En este 5°
domingo de Pascua, la liturgia sigue mostrando, por un lado, los efectos de la
Resurrección del Señor Jesús; y, por el
otro, la proximidad de su partida. El ciclo de Jesús está pronto a terminar. Él
ha concluido su misión, y regresa al Padre.
Sin
embargo, no parece –para decirlo coloquialmente- sentirse satisfecho con lo que
los discípulos han comprendido. El tiempo apremia; su partida es inminente;
pero los 12 no terminan de comprender; no han logrado hacer ese quiebre radical
con la antigua propuesta de los detentadores del poder religioso judío. Quizá han
ido comprendiendo partes del mensaje de Jesús; pero no han logrado
integrarlo desde la clave de su
experiencia religiosa, desde esa “piedra angular” que todo lo integra.

* _DATOS PROPORCIONADOS_
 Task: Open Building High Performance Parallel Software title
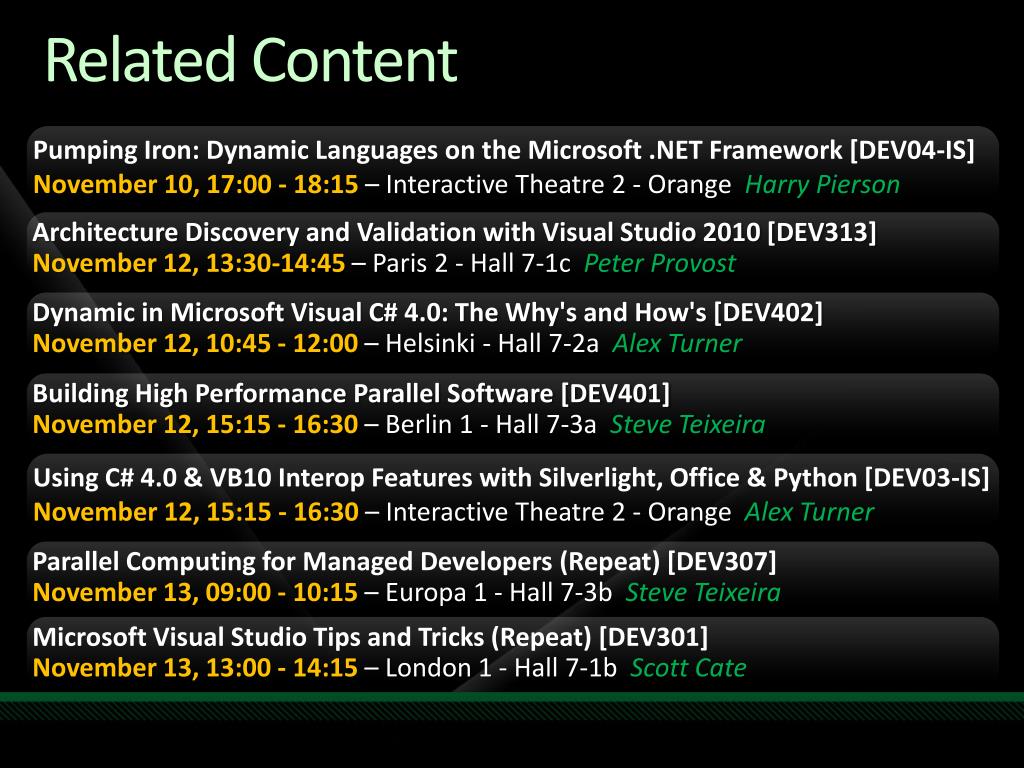[x=351, y=394]
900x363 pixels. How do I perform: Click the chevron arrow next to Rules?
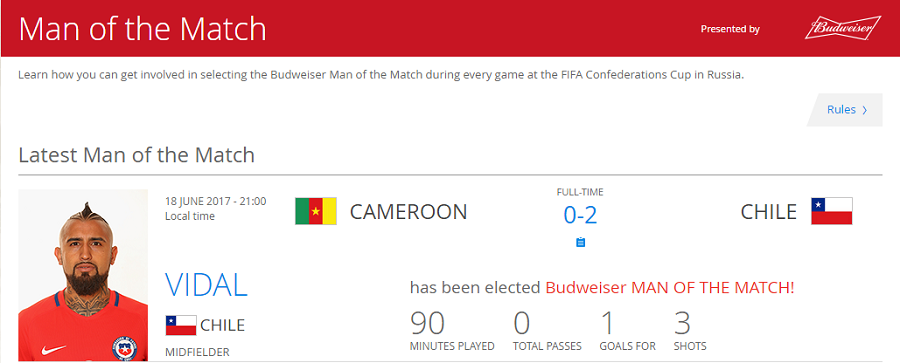pos(864,110)
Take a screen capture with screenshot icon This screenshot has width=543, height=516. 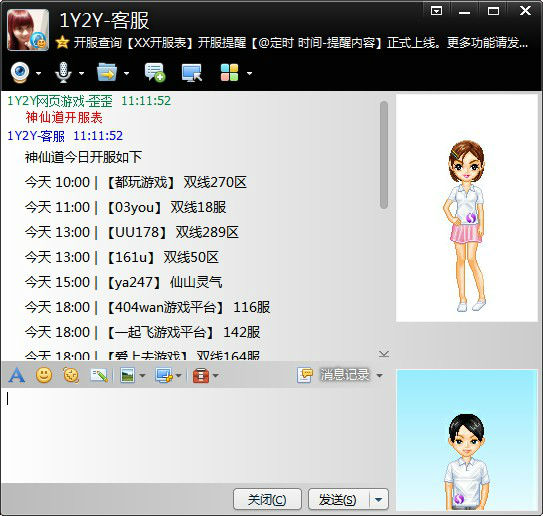[164, 375]
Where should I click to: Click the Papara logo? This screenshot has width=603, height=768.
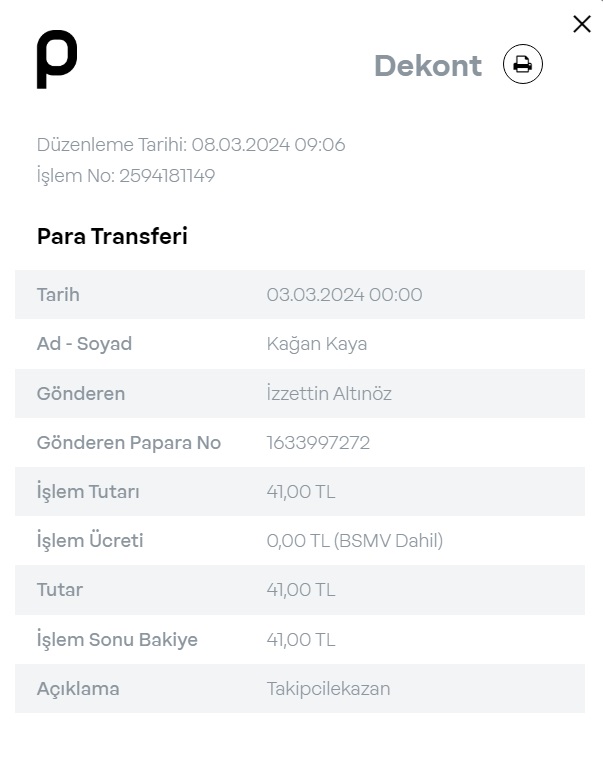[57, 59]
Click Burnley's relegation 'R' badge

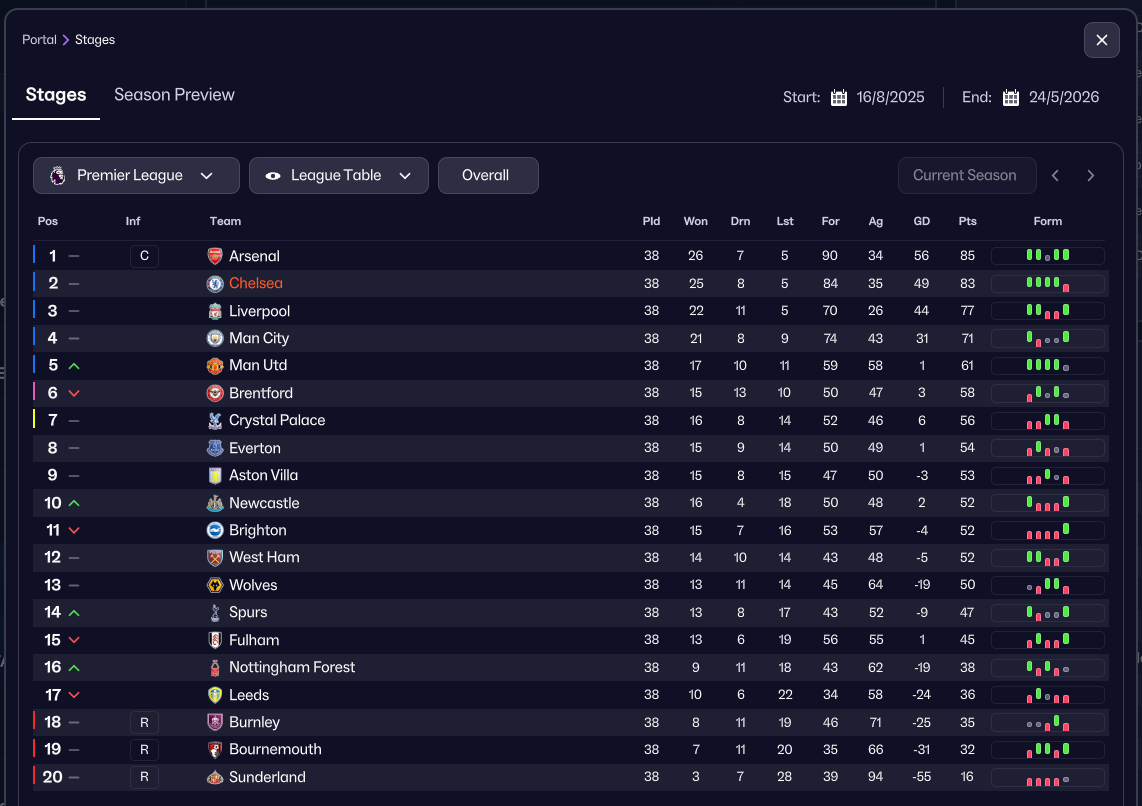[144, 722]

* _SERIE DE EJERCICIOS_
A) Enumera, por favor, todo lo que el texto sobre el quinto domingo de Pascua afirma de los 12 en las oraciones que empiezan en «pero los 12 no terminan de comprender» y llegan hasta el final.
B) Escribe cómo sigue el texto sobre el quinto domingo de Pascua después de su última oración.
Las filas no hacen falta para resolver nada de esto.

* _RESPUESTAS EN ORDEN_
A)
- No terminan de comprender.
- No han logrado hacer ese quiebre radical con la antigua propuesta de los detentadores del poder religioso judío.
- Quizá han ido comprendiendo partes del mensaje de Jesús.
- No han logrado integrarlo desde la clave de su experiencia religiosa, desde esa "piedra angular" que todo lo integra.

B)
¿Cuál es la
angustia del Maestro? Que no terminan de entender al Padre; que el Dios proclamado
o apresado por los escribas y fariseos,
no es el Dios de Jesús; y esto es grave. Hay una ruptura radical con ese Dios
del Antiguo Testamento, cuando menos en su relación con Jesús, y eso no lo han
comprendido.
En este
sentido, en segundo lugar, tampoco han comprendido la relación estructural que
existe entre el Padre y el Hijo; entre Dios y Jesús. Sin esto, todo lo demás queda
en el vacío, sabiendo que entre ellos existe una jerarquía: el Padre es mayor;
y por eso va a Él.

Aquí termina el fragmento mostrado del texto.